Task directions:
Give back a single figure: the number of lines in the entries below that contain "button".

Raw data:
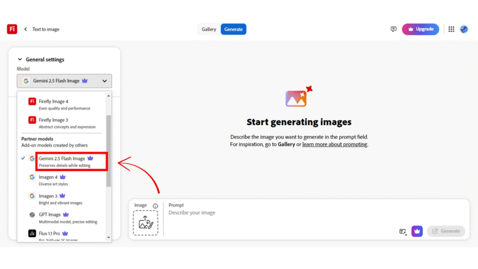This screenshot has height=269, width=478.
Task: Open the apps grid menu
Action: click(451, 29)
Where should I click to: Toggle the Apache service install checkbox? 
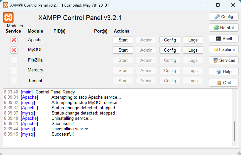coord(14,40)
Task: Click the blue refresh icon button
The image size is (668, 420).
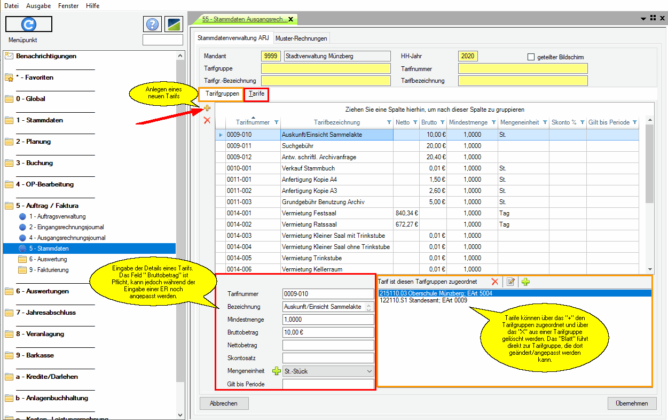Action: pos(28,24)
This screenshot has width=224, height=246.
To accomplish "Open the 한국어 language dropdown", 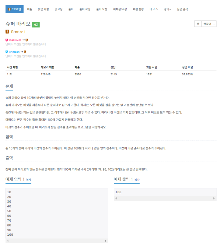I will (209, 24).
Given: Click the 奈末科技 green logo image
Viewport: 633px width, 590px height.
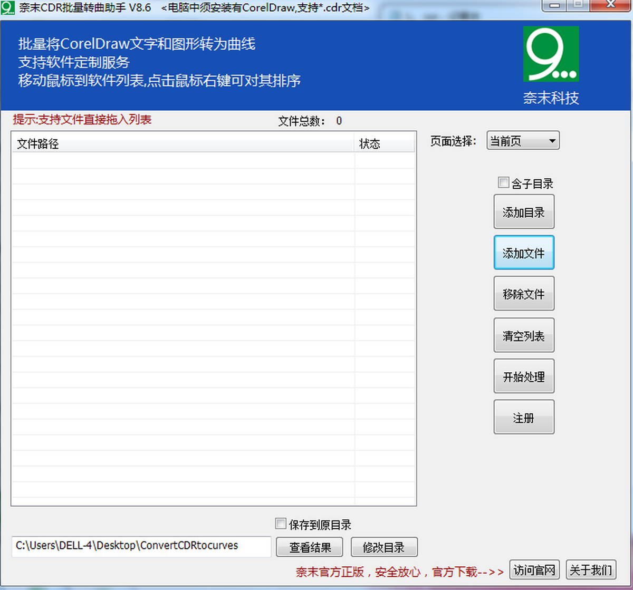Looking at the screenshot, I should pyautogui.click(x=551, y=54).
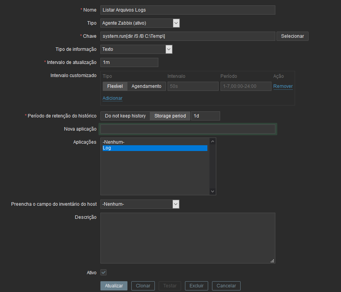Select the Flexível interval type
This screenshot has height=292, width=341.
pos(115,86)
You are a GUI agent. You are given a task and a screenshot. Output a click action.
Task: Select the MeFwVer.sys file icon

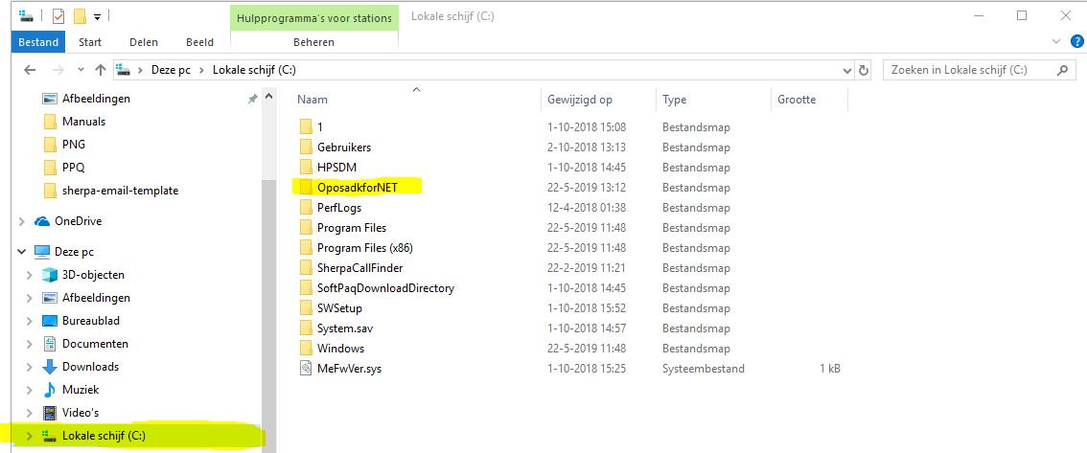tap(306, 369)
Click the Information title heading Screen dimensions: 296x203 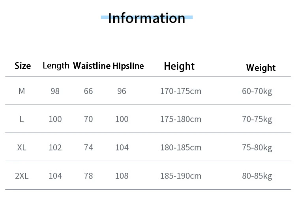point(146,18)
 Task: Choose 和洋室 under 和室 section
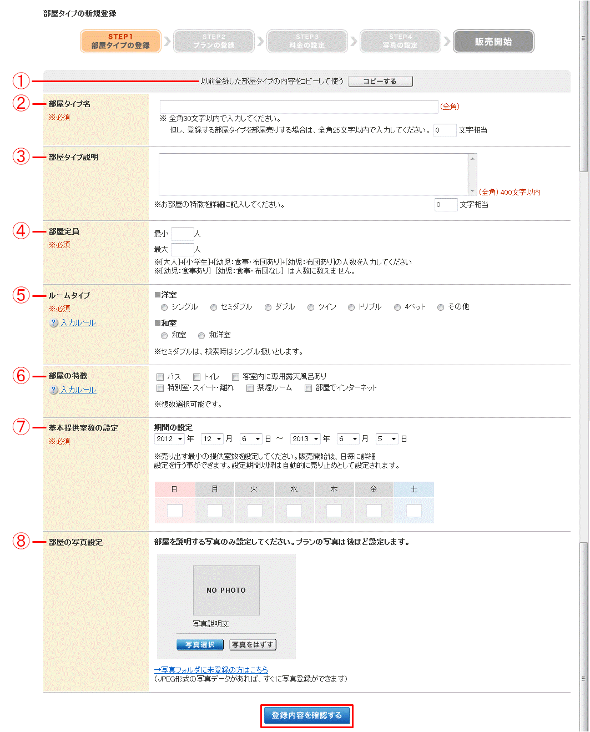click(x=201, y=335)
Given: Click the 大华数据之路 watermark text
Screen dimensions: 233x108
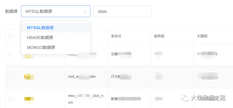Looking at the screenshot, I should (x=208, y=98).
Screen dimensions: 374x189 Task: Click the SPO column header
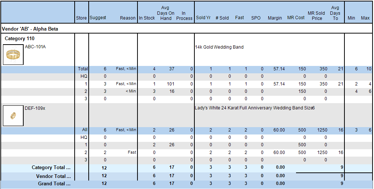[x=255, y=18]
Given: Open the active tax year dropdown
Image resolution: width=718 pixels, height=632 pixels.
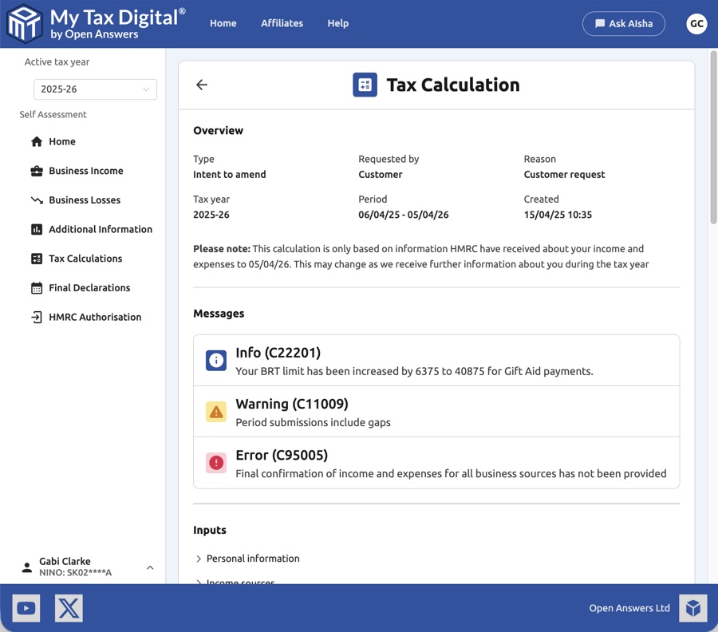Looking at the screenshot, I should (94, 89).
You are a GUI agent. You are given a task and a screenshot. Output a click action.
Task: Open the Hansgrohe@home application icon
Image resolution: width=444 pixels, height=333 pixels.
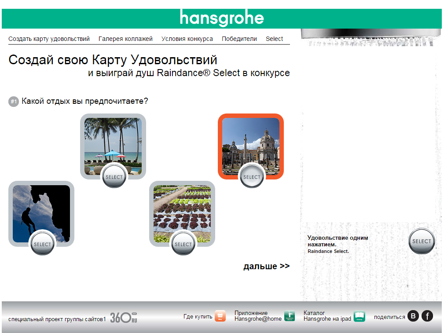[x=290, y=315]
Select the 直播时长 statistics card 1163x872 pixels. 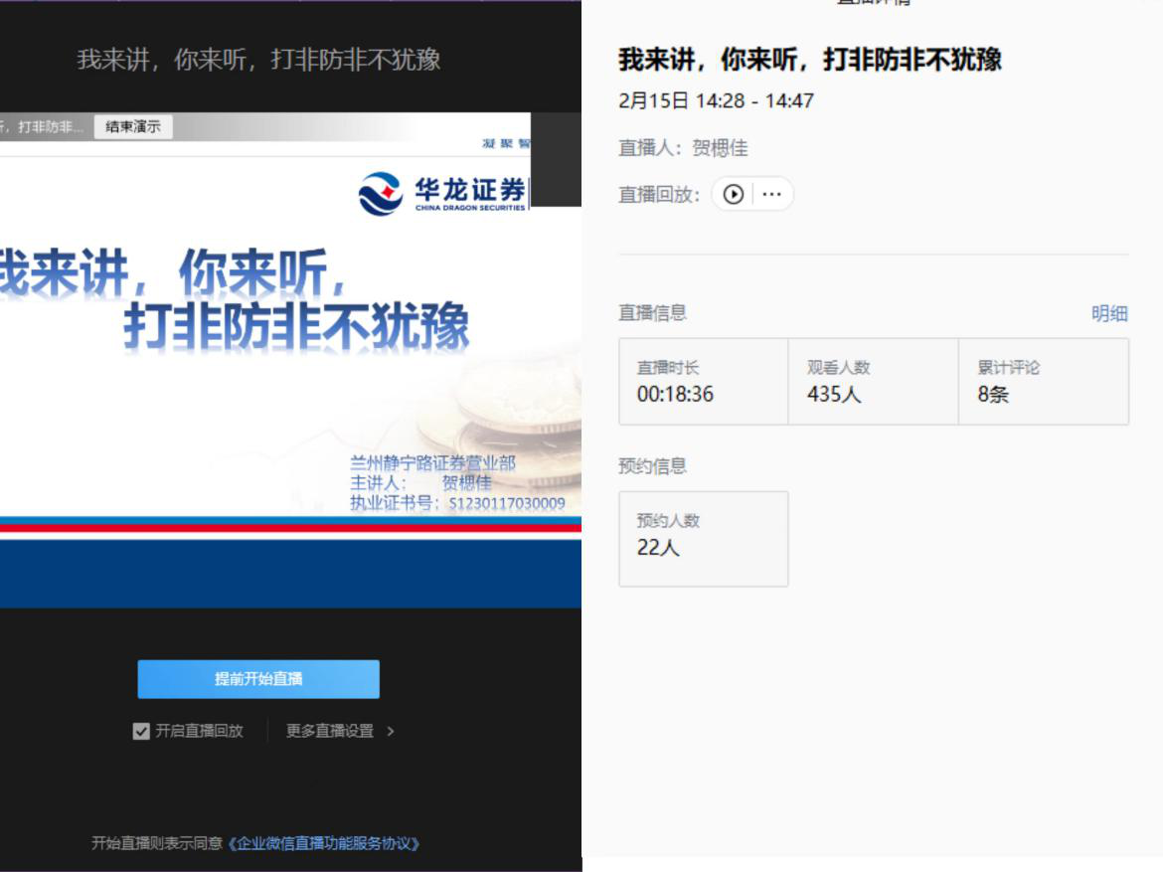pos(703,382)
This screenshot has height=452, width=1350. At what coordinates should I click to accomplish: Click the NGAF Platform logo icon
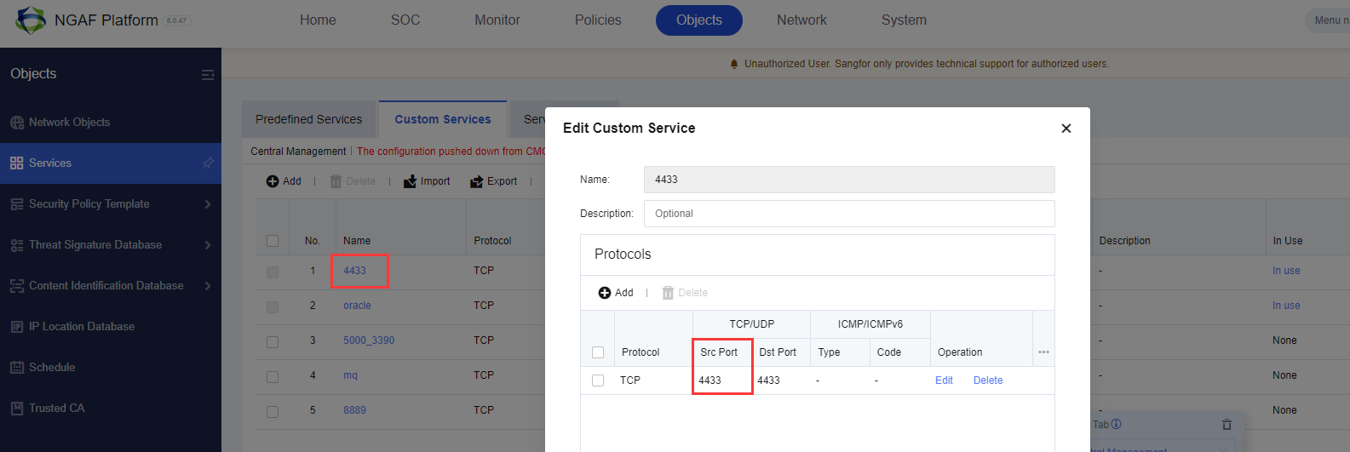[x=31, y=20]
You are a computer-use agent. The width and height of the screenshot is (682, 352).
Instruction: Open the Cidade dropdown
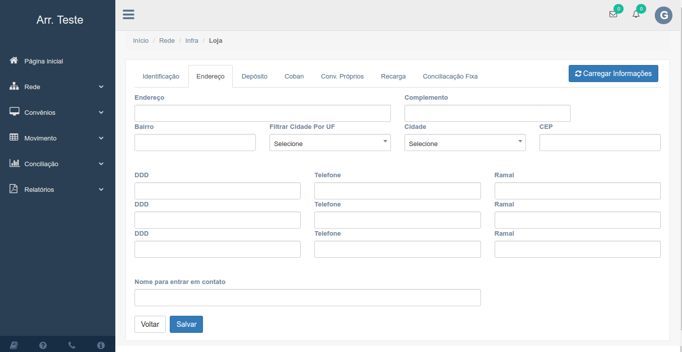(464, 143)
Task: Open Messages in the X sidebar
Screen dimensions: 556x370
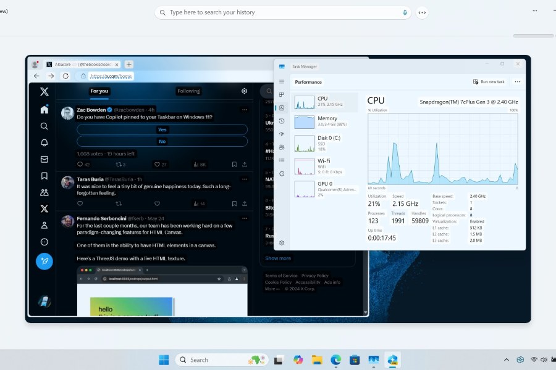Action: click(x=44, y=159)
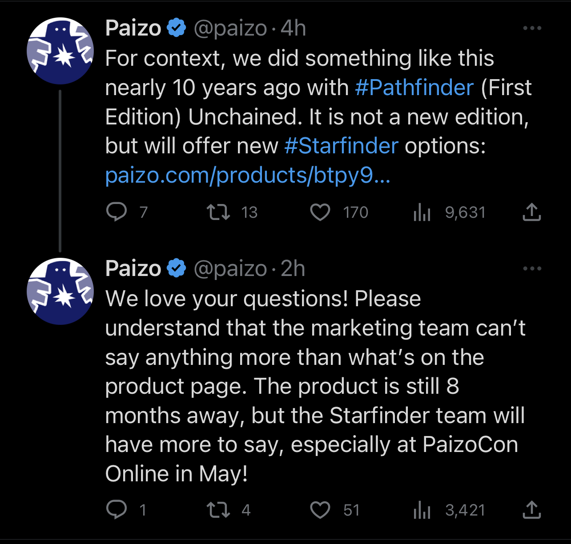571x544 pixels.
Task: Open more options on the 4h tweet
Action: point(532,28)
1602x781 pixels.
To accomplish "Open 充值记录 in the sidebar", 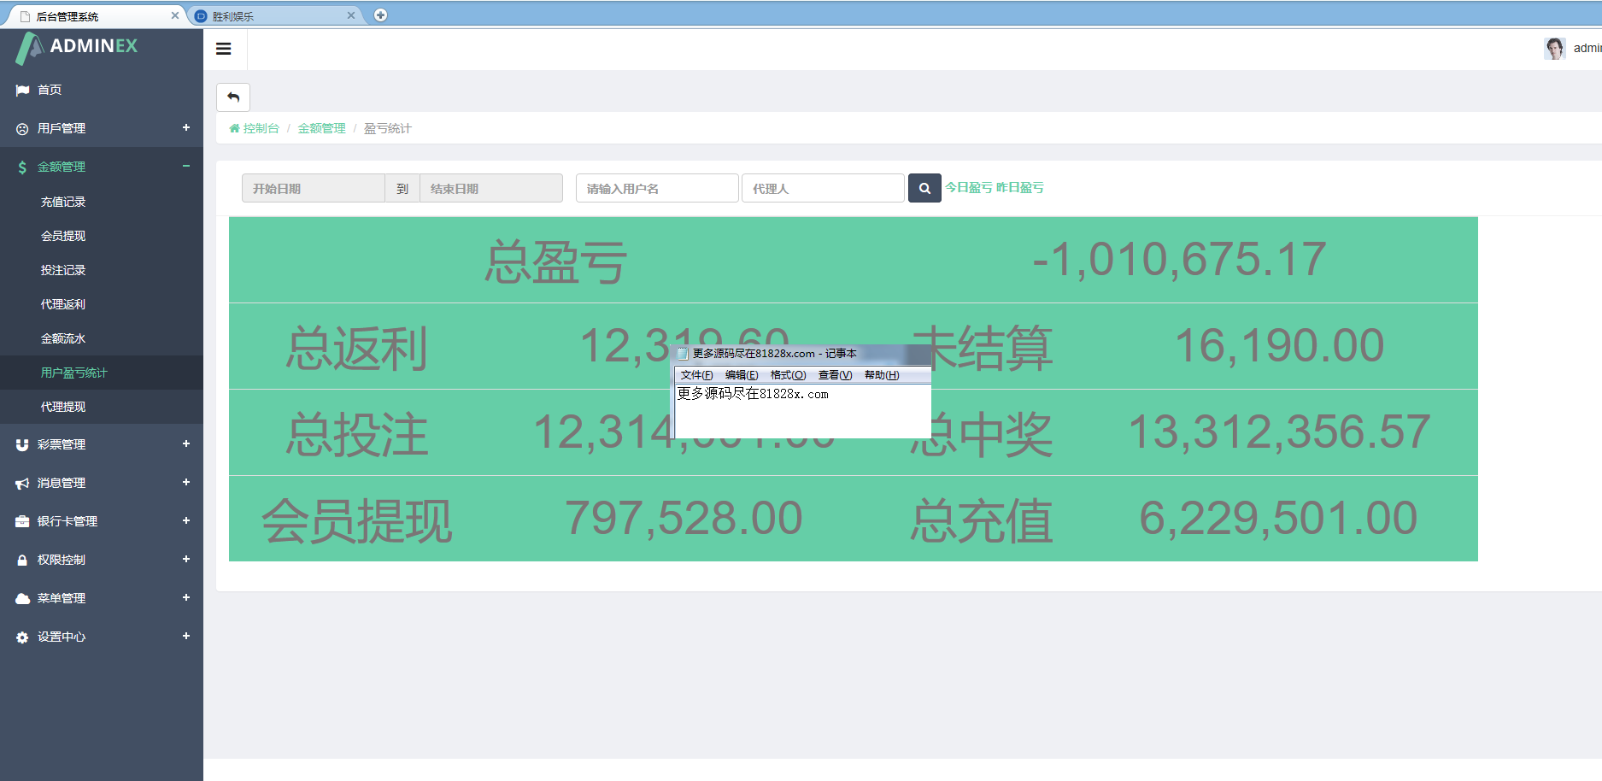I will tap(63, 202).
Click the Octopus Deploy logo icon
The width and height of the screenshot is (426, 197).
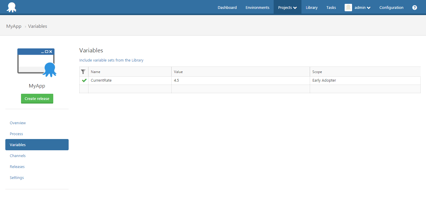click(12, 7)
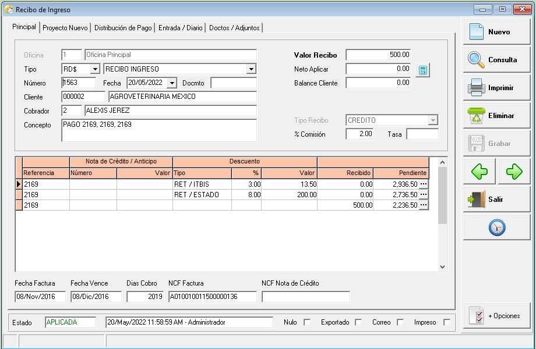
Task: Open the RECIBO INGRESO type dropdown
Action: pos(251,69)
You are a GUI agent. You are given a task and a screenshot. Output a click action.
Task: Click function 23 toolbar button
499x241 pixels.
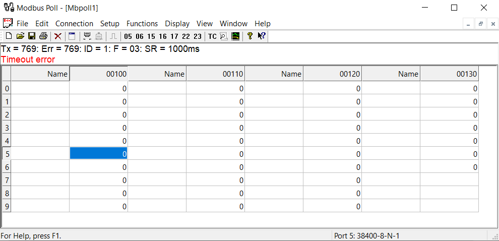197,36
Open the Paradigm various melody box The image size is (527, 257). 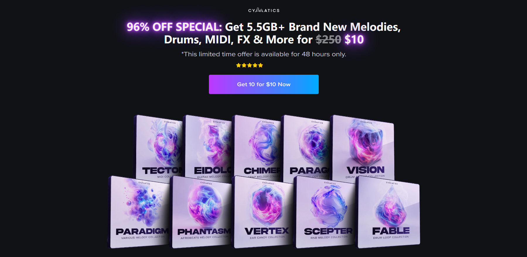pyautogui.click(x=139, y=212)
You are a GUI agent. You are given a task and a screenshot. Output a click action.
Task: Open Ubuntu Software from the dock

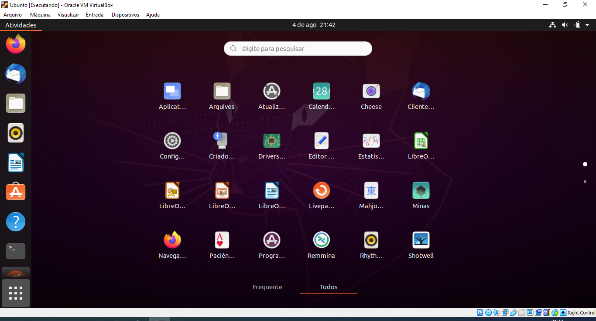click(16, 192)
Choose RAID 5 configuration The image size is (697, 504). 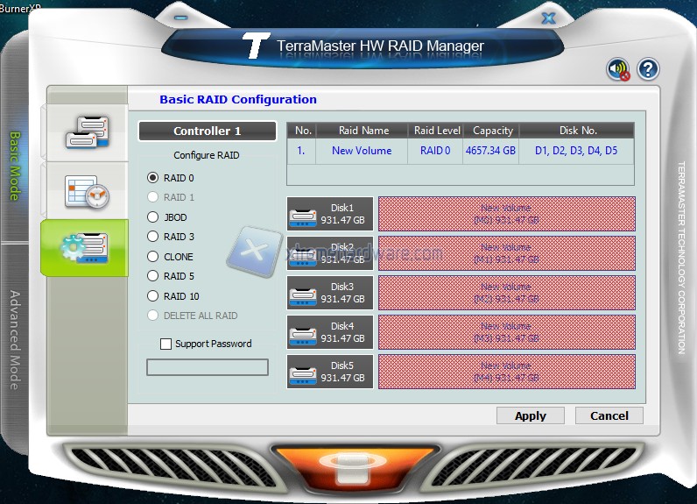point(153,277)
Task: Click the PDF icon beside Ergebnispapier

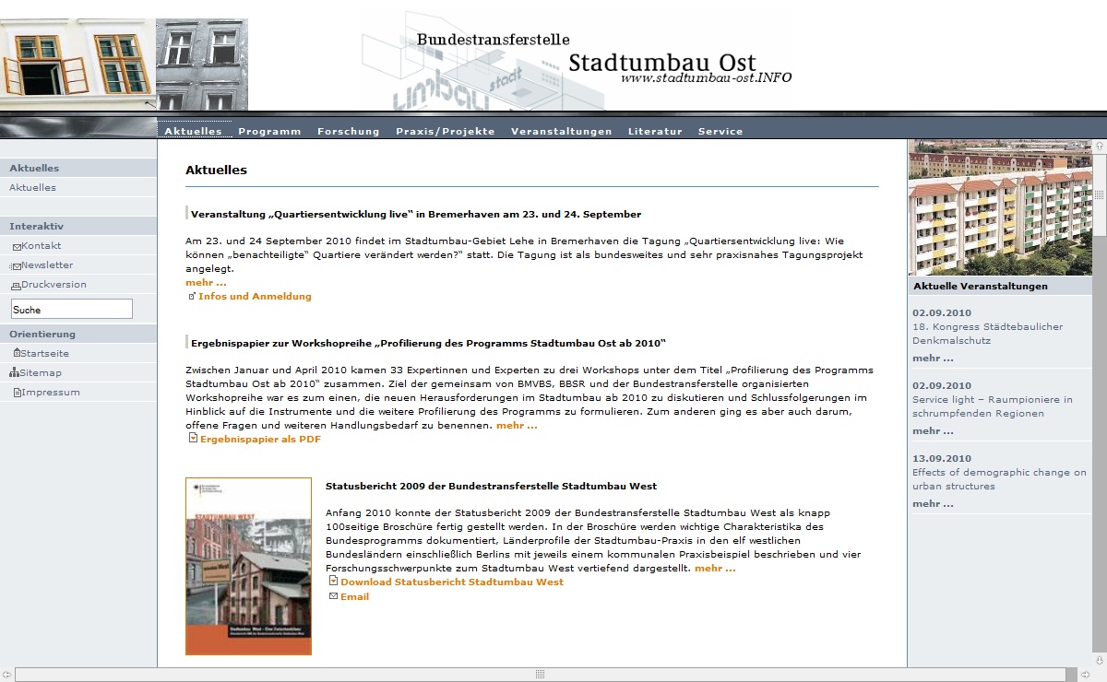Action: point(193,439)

Solution for this exercise:
2